Arli mengaku kesulitan menyusuri Jalan Taman Sari karena tidak ada blok yang memandu dia untuk menentukan arah.
Akibat Arli harus berjalan dibantu dengan tongkat sehingga ia dapat mengetahui arah di depannya.
Berbeda dengan trotoar di Jalan MH Thamrin dan Jalan Sudirman, tepian Jalan Taman Sari tidak memiliki sarana pendukung untuk penyandang difabel.
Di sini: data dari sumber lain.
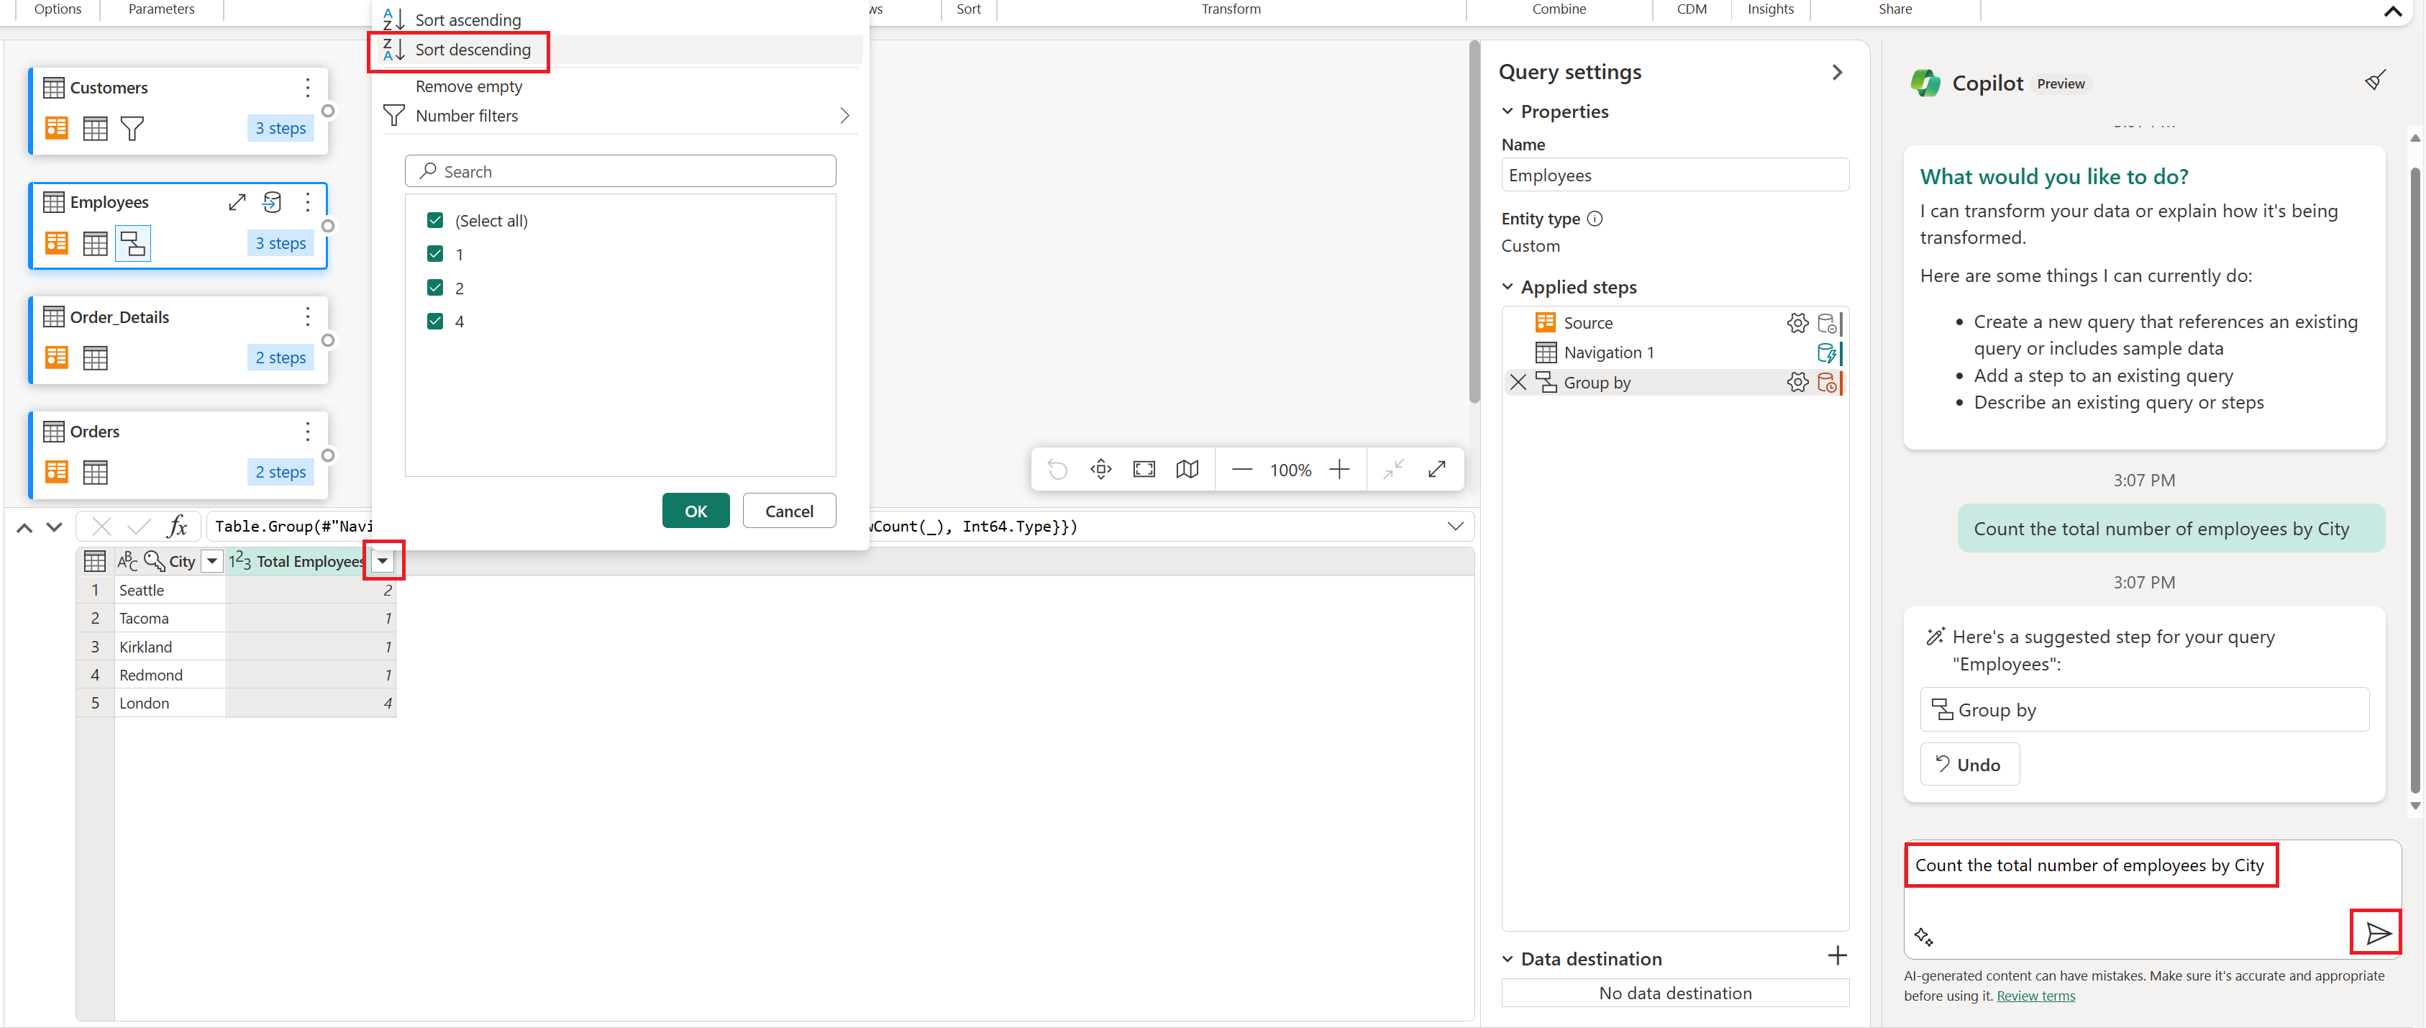Uncheck the value 4 in filter list
2426x1028 pixels.
435,321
Akibatnya, beberapa penyandang tunanetra yang ditemui di Jalan Taman Sari pada Rabu siang harus berjalan beriringan agar tidak tersandung saat melangkah.
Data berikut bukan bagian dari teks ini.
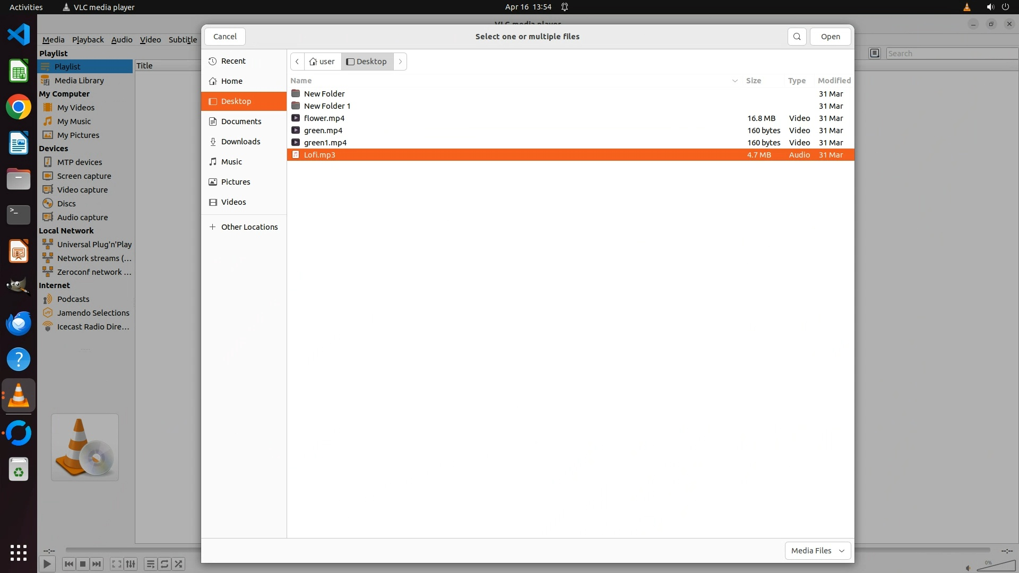
Task: Toggle the loop mode button
Action: [x=165, y=564]
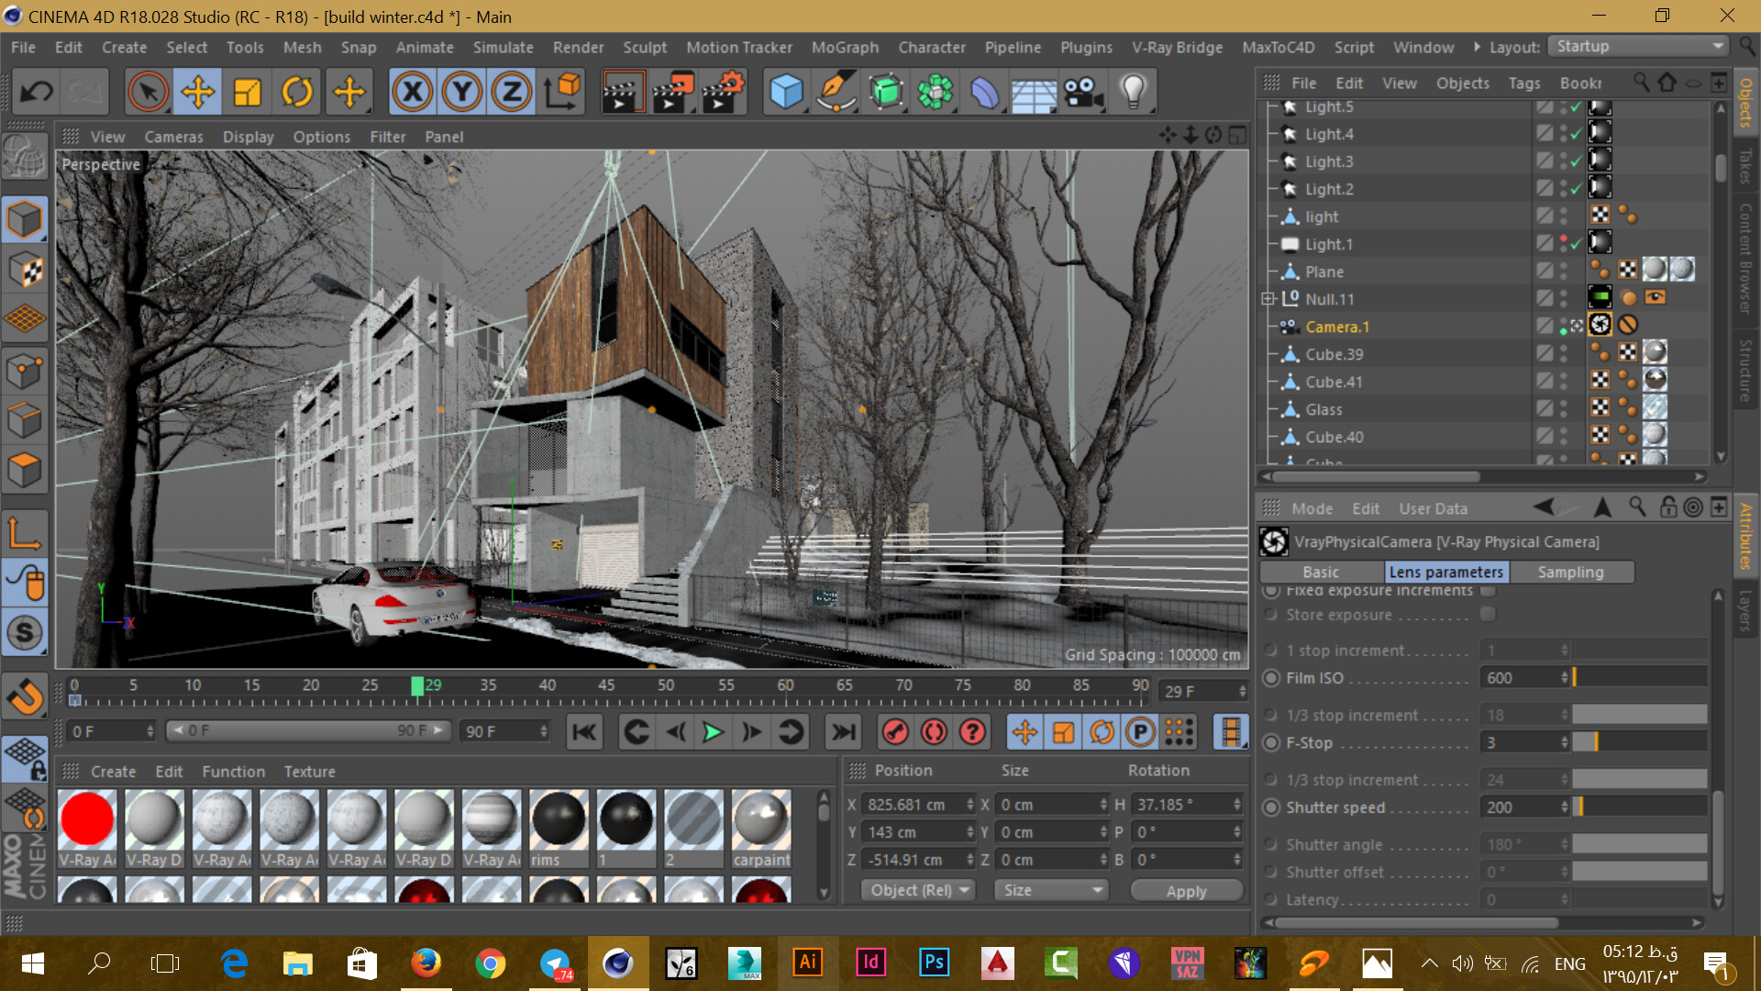This screenshot has height=991, width=1761.
Task: Select the red V-Ray material thumbnail
Action: point(87,818)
Dalam kesempatan itu, Arli juga menyoroti fungsi trotoar yang kerap dipakai sebagai lahan parkir kendaraan dan jalur melintas sepeda motor.
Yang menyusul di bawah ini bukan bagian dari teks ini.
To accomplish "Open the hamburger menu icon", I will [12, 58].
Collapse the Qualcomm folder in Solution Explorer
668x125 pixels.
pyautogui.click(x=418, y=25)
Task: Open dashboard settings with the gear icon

Ia menambahkan sejumlah lubang bekas galian dibiarkan terbuka di beberapa trotoar di Jakarta.
“Walaupun ada trotoar yang memiliki fasilitas pendukung bagi difabel namun masih banyak juga ditemui kendaraan roda dua yang melintas di atas trotoar bahkan ada yang parkir,” kata Arli yang ditemui sambil memanggul kerupuk dagangannya.
Senada dengan Arli, penyandang tunanetra lain, Arfin mengatakan trotoar yang telah dilengkapi fasilitas pemandu tidak akan berfungsi optimal karena masih digunakan sebagai jalur melintas kendaraan roda dua.
“Bagi kita tunanetra, percuma saja ada pemandu jalan di atas trotoar jika masih ada kendaraan roda dua yang melintas ataupun parkir di atas trotoar, karena itu membuat kita susah serta membahayakan bagi tuna netra,” ujar Arfin saat ditemui di tepi Jalan Taman Sari.
Ia mengatakan penyandang difabel tidak butuh dikasihani, tetapi perlu dihargai sebagaimana manusia pada umumnya.
Pemerintah Provinsi DKI Jakarta menganggarkan Rp400 miliar pada 2019 untuk membangun dan membenahi kondisi trotoar di ibu kota.
Dalam kesempatan berbeda, Ketua Koalisi Pejalan Kaki Alfred Sitorus saat dihubungi di Jakarta, Rabu, mengatakan pembangunan fasilitas untuk pejalan kaki, khususnya penyandang difabel telah dilakukan oleh Pemprov DKI Jakarta sejak 2016.
Namun, menurut Alfred, masalahnya terletak pada kurangnya keamanan dan kenyamanan mengakses trotoar walaupun sarana itu telah terbangun.
“Pemprov DKI Jakarta sudah membangun fasilitas bagi difabel sejak tahun 2016 yang lalu, namun pembangunan trotoar yang sudah nyaman tersebut tetapi belum aman untuk diakses karena masih banyaknya penyalahgunaan fungsi dari trotoar itu sendiri,” kata dia.
Dengan demikian, dia mengatakan perlu sinergitas antara Satpol PP dan Dinas Perhubungan (Dishub) DKI Jakarta untuk menertibkan penyalahgunaan fungsi trotoar seperti penggunaan tepi jalan sebagai jalur roda dua, lahan parkir dan tempat berjualan.